Discourse Markers and Interactional Structure
How pragmatic markers, recurrent bundles, and discourse routines organize turns, authority, alignment, and narrative progression in interaction.
LOPE develops research programs at the intersection of lexical semantics, discourse analysis, and computational linguistics. We build knowledge resources (from Chinese Wordnet to historical corpus platforms) and pursue data-driven inquiries into how language encodes meaning, stance, and cultural knowledge.
Area 01
Research on how language encodes stance, evaluation, and social meaning: from face-to-face interaction and discourse structure to large-scale patterns in social media and online public discourse.
This area examines how speakers use lexical choices, recurrent expressions, and culturally grounded categories to take stances, coordinate action, and produce social meaning. The central question is not only what words mean in the abstract, but how meaning is produced, negotiated, and contested across different communicative contexts.
LOPE's work here spans qualitative discourse analysis and corpus-scale computational methods. A significant body of research addresses Chinese social media, public opinion, and sentiment, examining how stance, affect, and evaluation circulate on digital platforms. This connects to broader questions about how language indexes identity, authority, and social alignment.
How pragmatic markers, recurrent bundles, and discourse routines organize turns, authority, alignment, and narrative progression in interaction.
Computational and corpus-based approaches to detecting evaluative language, opinion, and affect, with a focus on Chinese text and social media discourse.
How lexical choices encode situated cultural knowledge, local interpretive norms, and socially legible categories of action across Chinese and cross-linguistic data.
Area 02
Projects that build and test structured language resources, cognitive models, and data-driven methods to support robust theories of lexical organization, morphology, and cognitive representation.
This research area brings together lexical semantics, ontology design, morphological analysis, and computational modeling. Rather than treating language technology as a detached engineering problem, the work uses formal and computational methods to probe what constitutes a meaningful representation of language and thought.
A central contribution is the Chinese Wordnet and associated ontological infrastructure: multilingual lexical resources that connect word senses, semantic relations, and conceptual hierarchies across languages. The lab also pursues cognitive and neural investigations, using behavioral experiments, ERP, and fMRI methods to examine how the mind organizes lexical and morphological knowledge.

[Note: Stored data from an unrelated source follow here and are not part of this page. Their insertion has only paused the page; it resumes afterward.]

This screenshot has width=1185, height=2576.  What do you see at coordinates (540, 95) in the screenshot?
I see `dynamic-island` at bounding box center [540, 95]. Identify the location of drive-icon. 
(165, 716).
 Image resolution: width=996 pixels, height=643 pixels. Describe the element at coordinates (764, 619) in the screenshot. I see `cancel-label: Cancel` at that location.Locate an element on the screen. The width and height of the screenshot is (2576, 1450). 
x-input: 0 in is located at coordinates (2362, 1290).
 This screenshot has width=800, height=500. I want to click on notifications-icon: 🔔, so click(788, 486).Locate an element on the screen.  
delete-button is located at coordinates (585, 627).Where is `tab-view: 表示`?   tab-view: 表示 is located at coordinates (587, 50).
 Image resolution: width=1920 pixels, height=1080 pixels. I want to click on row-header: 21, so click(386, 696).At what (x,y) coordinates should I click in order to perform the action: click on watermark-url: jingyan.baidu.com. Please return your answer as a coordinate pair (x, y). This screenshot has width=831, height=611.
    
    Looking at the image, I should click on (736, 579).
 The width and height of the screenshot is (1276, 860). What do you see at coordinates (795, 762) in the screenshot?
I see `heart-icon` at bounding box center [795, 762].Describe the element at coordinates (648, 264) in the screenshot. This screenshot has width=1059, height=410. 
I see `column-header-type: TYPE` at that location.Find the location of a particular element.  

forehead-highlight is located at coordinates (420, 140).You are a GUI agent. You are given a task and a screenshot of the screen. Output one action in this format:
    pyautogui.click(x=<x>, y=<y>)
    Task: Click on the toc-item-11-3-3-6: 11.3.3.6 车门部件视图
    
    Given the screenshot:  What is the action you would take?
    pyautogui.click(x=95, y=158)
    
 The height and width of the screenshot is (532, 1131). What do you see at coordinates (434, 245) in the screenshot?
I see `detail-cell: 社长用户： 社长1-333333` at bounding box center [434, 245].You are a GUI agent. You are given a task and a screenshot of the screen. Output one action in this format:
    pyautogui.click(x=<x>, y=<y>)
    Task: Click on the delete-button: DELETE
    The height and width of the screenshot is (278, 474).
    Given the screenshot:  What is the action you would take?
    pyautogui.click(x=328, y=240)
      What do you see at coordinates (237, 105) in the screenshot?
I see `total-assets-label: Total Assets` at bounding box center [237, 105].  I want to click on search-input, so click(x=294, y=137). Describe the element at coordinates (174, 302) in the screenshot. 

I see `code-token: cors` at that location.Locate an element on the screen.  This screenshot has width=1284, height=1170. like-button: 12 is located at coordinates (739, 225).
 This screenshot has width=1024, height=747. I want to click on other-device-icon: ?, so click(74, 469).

Building and extending interoperable lexical resources that connect synsets, semantic relations, and ontology-backed representations, with Chinese Wordnet as the lab's flagship contribution.
Analyzing affixation, compounding, and word-formation processes in Chinese and cross-linguistically, connecting corpus evidence to formal morphological theory.
Using behavioral, ERP, and fMRI methods to examine how lexical, morphological, and semantic structures are represented and processed in the mind and brain.
Area 03
Infrastructure and methodological work that allows humanities research to engage computation without losing disciplinary specificity, interpretive accountability, or cultural nuance.
LOPE approaches digital humanities as an infrastructural and methodological challenge. The work includes building search systems, annotation frameworks, and corpus platforms for historical and contemporary materials, including Chinese Buddhist texts, classical literary corpora, and cultural heritage collections.
This work foregrounds pluralism by design. Systems should remain legible to scholars with different methods, domains, and evidentiary traditions, and they should support exploration without collapsing historical or cultural materials into a flattened computational frame. The lab's platforms are built to serve both machine-readable precision and humanistic interpretive depth.
Developing corpora, annotation schemes, and retrieval systems for historical Chinese texts, including Buddhist, classical, and premodern literary materials.
Building search interfaces that move beyond exact keyword matching while remaining transparent about how retrieval and interpretation are being shaped.
Developing tools and workflows that match real scholarly practice, from ontology-backed browsing to interpretability features that make system reasoning legible to researchers.